**Exercise goal:** Resume the text about the play Go-Go Kitty, Go!, writing on from its final sentence.

**Page text:**
☆ ☆ ☆ ☆ ☆
But beneath their tough leather exteriors are two loyal friends who will stop at nothing to find out what happened to Po-Po, even if it means risking their own lives. They know that the conservative senator of Washingtonville who hopes to run for president, Thomas Patrick McDonald (Vin Knight), is somehow involved in the murder, especially since he mysteriously faints at the mention of Po-Po's name. Unfortunately for the Kitties, McDonald's top presidential aide, shifty-eyed Dick (Marc Aden Gray), will go to great lengths to protect his boss's reputation.

The story is told through a series of playfully loony scenes leading up to a moment of truth where McDonald must come to terms with his role in Po-Po's accident. In the meantime, the Kitties save the life of an old man at a gas station after a flirtatious glance from Sugar gives him a heart attack. They also expand the horizons of McDonald's preppie teenage daughter, Peggy (Nicole Fonarow), at Busty Bronco's Roadhouse, where she has her first encounter with casual sex and hallucinatory drugs.

Each set is elaborately constructed with clever cardboard props that inspire fresh rounds of laughter when presented. To add to the set's uniqueness, Go-Go Kitty, Go! provides authentic smashing noises every time a cardboard wine bottle or a bottle of Jack Daniel's is thrown to the floor. Sound effects punctuate much of the play's comic scenes, such as when the Kitties fight the bad guys kung-fu style and drums emphasize the force of their kicks and punches.

Yet there are some deep truths and touching lines beneath the layers of satire. At Busty Bronco's Roadhouse, Peggy McDonald discovers she has a desire for self-expression that her restrictive environment has shamed her from indulging in. Her father the senator also looks deep within himself to find out who he is, as opposed to what his political advisers want him to be. What he finds is a surprise too precious to reveal.
☆ ☆ ☆ ☆ ☆
**Provided data:**
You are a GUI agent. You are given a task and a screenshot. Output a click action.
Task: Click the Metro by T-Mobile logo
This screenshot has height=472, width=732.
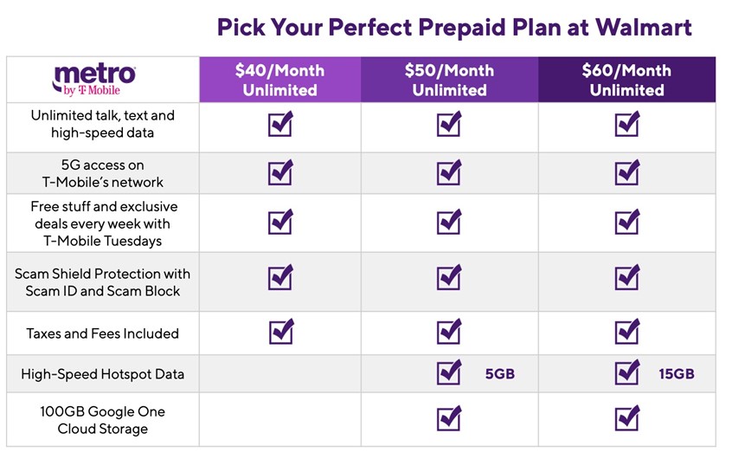click(x=94, y=80)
☆ ☆ ☆ ☆ ☆
**Answer to the problem:**
Purcell and Ders have a wonderful chemistry as Sugar and Wanda, respectively. You sense that they share a history, having had other adventures before, and there will be many more to come. Gray gives a fine performance as Dick, who is intent on upholding morals though he scarcely hides the fact that he has none himself.

He plays well off Knight, who is instantly likable as the puny presidential nominee pulled in every direction by his family and political team. When McDonald's aides attempt to toughen his public image by sending him to the podium in a camouflage coat and boxing gloves, his expression is so riddled with terror that you don't blame his opponent, President Schwartzenberger, for calling him a "girlie man."

There is something contagious about this play's energy, which had the audience consistently clapping and howling at the songs, jokes, and political jabs. The story has a great climax, with a twist ending you will not see coming. Go-Go Kitty, GO! provides a much-needed release from today's grim headlines. The play allows us to transcend reality for just a little while, with the promise that in its world you are guaranteed a happy ending.